## Texte source:
Sans doute Bruno reprenait avec joie le chemin d’Italie. Ce n’est point une âme du Nord, et faite pour Paris ou Wittemberg. Assuré d’un asile dans un palais de cette famille Mocenigo qui avait donné quatre doges à la République, et chez un parent de l’ambassadeur de Venise auprès du Pape, il put se croire en sûreté. Il faisait de fréquents voyages à Padoue, son ancienne Université, et durant quelque temps il dut s’applaudir de son retour. Professeur de son hôte, lié avec les principaux esprits de la cité, il composa quatre opuscules : le De Triginta statuarum, le De Vinculis spirituum, le De Rerum principiis, et le traité italien sur les Sept arts libéraux.

Mais un de ses disciples, apprenant son retour, avait trop raison d’écrire : « J’admire, j’admire qu’il l’ait osé. Je n’ajoute point encore foi à ce bruit. » Bruno se fiait à la justice et à la sécurité de Venise. La République n’accueillait pas aisément les requêtes de l’Inquisition, et opposait aux demandes de peines et d’extraditions sa jalouse autorité et un étroit examen. Mais dès le premier jour, l’entente avait été complète entre le Saint-Office et l’exécuteur de ses basses œuvres,

  1. Documents, publ. par Berti, VIII, 339.

## Données de départ:
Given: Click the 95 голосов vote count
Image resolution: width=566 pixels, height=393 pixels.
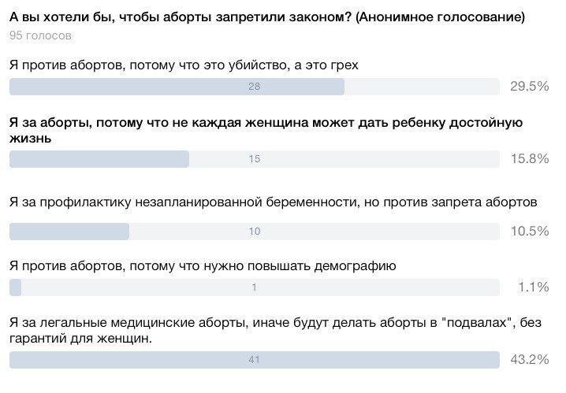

## Consigne:
Réécrivez sous forme de liste le paragraphe du texte sur Bruno qui commence par « Sans doute Bruno reprenait », en conservant ses faits principaux.

## Réponse:
- Bruno reprend sans doute avec joie le chemin de l'Italie. Ce n'est pas une âme du Nord, faite pour Paris ou Wittemberg.
- Il peut se croire en sûreté, car il est logé dans un palais de la famille Mocenigo, qui avait donné quatre doges à la République. Son hôte est un parent de l'ambassadeur de Venise auprès du pape.
- Il voyage souvent à Padoue, son ancienne université, et se félicite un temps de son retour.
- Il est le professeur de son hôte et se lie avec les principaux esprits de la cité.
- Il compose quatre opuscules : le De Triginta statuarum, le De Vinculis spirituum, le De Rerum principiis et le traité italien sur les Sept arts libéraux.